Filosofi Lapar

719 kali dibaca

Lapar itu tidak enak. Lapar itu menyakitkan. Lapar itu sangat menyiksa. Oleh karena itulah saya merasa sangat yakin, tak ada seorang pun di dunia ini yang sudi merasakan lapar. Lantas, bila lapar itu benar-benar merupakan sebuah penderitaan, mengapa Tuhan memerintahkan hamba-hamba-Nya untuk berpuasa di bulan Ramadan? Menahan lapar dan dahaga sepanjang hari? Sebulan penuh pula?

Ternyata bila dikaji secara mendalam, di balik rasa lapar yang menyiksa tersebut terkandung filosofi yang sangat luar biasa. Bagi orang yang mampu merenunginya tentu akan berusaha dengan ikhlas menjalankan puasa sebulan lamanya, tanpa merasa keberatan, tanpa mengeluh, tanpa berniat ingin mokel (membatalkan puasa) secara diam-diam—misalnya keluar rumah mencari warung makan yang khusus pada bulan suci pintunya mendadak diberi tirai).

Advertisements

Sebagaimana kita ketahui bersama, orang berpuasa tentu merasakan lapar dan dahaga. Namun dari situ kita akan merasakan nikmatnya makanan dan minuman ketika waktu berbuka puasa telah tiba. Meski hanya beberapa suap makanan dan beberapa teguk air. Sebagaimana orang yang sedang sakit, biasanya dia baru bisa merasakan dan menghargai nikmatnya sehat. Meskipun setelah sembuh dan tubuh kembali bugar, kadang dia kembali lupa untuk mensyukuri nikmat sehat tersebut.

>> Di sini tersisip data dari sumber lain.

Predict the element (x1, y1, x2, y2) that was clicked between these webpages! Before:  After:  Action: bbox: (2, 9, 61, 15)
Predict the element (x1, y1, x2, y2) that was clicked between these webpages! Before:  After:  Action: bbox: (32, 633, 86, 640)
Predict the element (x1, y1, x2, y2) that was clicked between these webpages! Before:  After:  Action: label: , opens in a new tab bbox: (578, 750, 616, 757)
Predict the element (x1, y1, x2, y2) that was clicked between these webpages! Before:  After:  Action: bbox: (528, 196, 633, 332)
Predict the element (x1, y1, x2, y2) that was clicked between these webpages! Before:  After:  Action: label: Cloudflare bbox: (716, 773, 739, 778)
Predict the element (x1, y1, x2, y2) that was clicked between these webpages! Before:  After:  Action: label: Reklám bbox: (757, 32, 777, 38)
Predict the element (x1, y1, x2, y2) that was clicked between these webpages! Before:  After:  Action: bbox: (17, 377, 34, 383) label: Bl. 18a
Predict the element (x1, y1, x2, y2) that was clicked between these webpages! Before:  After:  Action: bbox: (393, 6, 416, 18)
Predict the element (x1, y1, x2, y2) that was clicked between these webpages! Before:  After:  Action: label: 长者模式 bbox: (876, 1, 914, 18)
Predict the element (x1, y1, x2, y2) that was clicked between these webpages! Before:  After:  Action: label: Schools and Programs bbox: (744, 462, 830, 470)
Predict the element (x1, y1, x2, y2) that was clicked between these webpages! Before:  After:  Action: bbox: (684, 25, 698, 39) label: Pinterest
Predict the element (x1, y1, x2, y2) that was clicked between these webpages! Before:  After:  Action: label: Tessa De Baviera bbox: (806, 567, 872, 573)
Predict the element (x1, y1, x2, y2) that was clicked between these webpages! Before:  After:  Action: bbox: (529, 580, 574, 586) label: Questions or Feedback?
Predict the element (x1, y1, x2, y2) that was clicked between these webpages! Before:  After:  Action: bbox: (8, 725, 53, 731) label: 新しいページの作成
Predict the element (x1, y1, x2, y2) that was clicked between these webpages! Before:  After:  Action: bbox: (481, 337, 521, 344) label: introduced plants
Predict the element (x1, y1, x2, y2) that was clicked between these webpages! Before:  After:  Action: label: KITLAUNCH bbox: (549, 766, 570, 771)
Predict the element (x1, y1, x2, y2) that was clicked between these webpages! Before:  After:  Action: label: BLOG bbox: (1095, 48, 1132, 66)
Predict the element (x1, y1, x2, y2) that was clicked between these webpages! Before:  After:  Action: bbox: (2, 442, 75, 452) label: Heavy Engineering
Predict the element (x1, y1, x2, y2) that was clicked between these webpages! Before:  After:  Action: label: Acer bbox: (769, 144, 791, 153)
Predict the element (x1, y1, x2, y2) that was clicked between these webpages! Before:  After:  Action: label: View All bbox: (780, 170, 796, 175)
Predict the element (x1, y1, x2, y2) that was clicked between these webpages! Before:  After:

Selain itu, rasa lapar yang kita rasakan ketika melakukan puasa sehari penuh mengajarkan kita tentang arti ‘menahan diri’ dari beragam hawa nafsu yang mengajak kita untuk menabrak larangan-larangan Tuhan. Muhammad Abror dalam tulisannya (NU Online, 13/04/2021) menguraikan, ketika seseorang berpuasa, maka ia akan menhana diri dari makan dan minum. Dengan tidak makan dan minum, maka hawa nafsu (syahwat) akan terkendali. Jika nafsu terkendali, maka sulit bagi setan untuk menggoda manusia, karena pintu utama bagi setan adalah hawa nafsu itu sendiri. Dengan terbebas dari godaan setan, ibadah pun lebih maksimal.